The N.Y. Times reports that Mexican President Felipe Calderón, in addressing Congress, issued an impassioned plea for the United States to renew its ban on assault weapons. Calderón reportedly decried the new Arizona immigration law as well.
Although Calderón’s struggles containing the horrific drug war in Mexico have been relatively well-publicized, the problem is largely considered to be a Mexican problem with only spillover effects on the United States. However, Calderón correctly notes that most of the weapons captured from Mexican cartel soldiers have been produced in and smuggled from the United States.
On the gun question, Mr. Calderón said: “We have seized 75,000 guns and assault weapons in Mexico in the past three years, and more than 80 percent of those we have been able to trace came from the United States.”
He said it did not seem coincidental that violence in Mexico had begun to grow in 2006, not long after the weapons ban expired in the United States. Drug-related killings are estimated to have approached 23,000 since Mr. Calderón began a war on trafficking that year.
Although the existence of “pathways” on the Mexican border has received attention primarily in because these routes are used to import drugs, illegal aliens, and forced laborers into the U.S., these pathways are also used to smuggle particularly lethal weapons out of the country. The Department of Homeland Security Quadrennial Report noted this problem:
Indeed, violent international drug trafficking organizations are fueled by the proceeds of drug sales smuggled out of the United States, and armed by weapons, some of which are obtained in this country and smuggled across our borders. Hostile and criminal actors seek to smuggle weapons, weapons components, bulk cash, and controlled technologies out of the United States, as well as seek U.S.-based financing for their activities.
The two-directional nature of the border has been forgotten in much of the public debate.
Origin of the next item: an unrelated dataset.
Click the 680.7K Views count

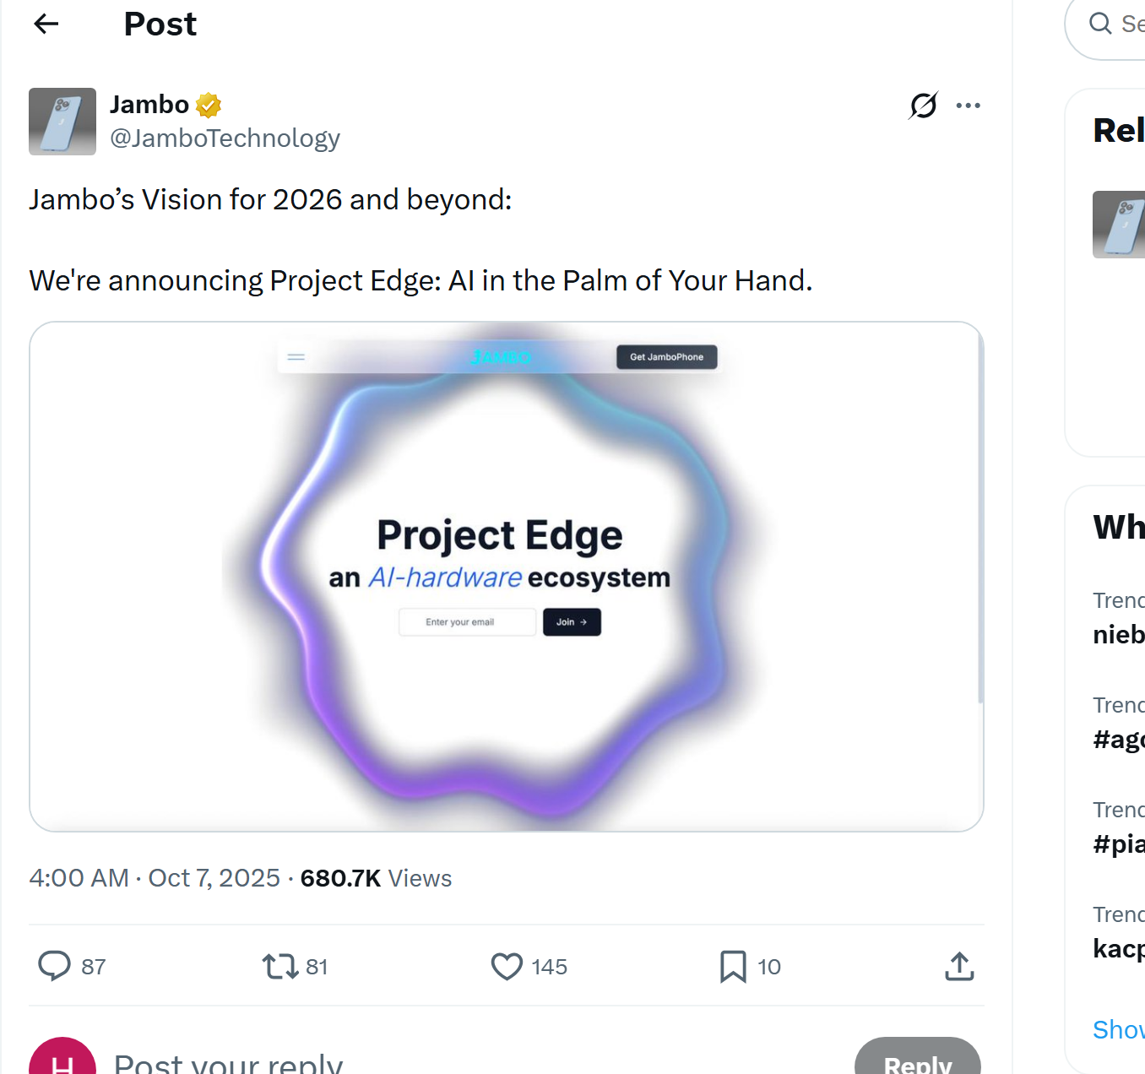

In addition to quelling concerns about illegal immigration and raising the cost of illegal drugs, securing the border more effectively would render assault weapons significantly more expensive, and could thus help Mexico in its so-far futile efforts to combat the growth of the cartels.
The gun control issue raised by Calderón is more politically controversial; however, it is clear that the legality of assault weapons in the United States has contributed to the lethal capabilities of several large-scale Mexican criminal organizations.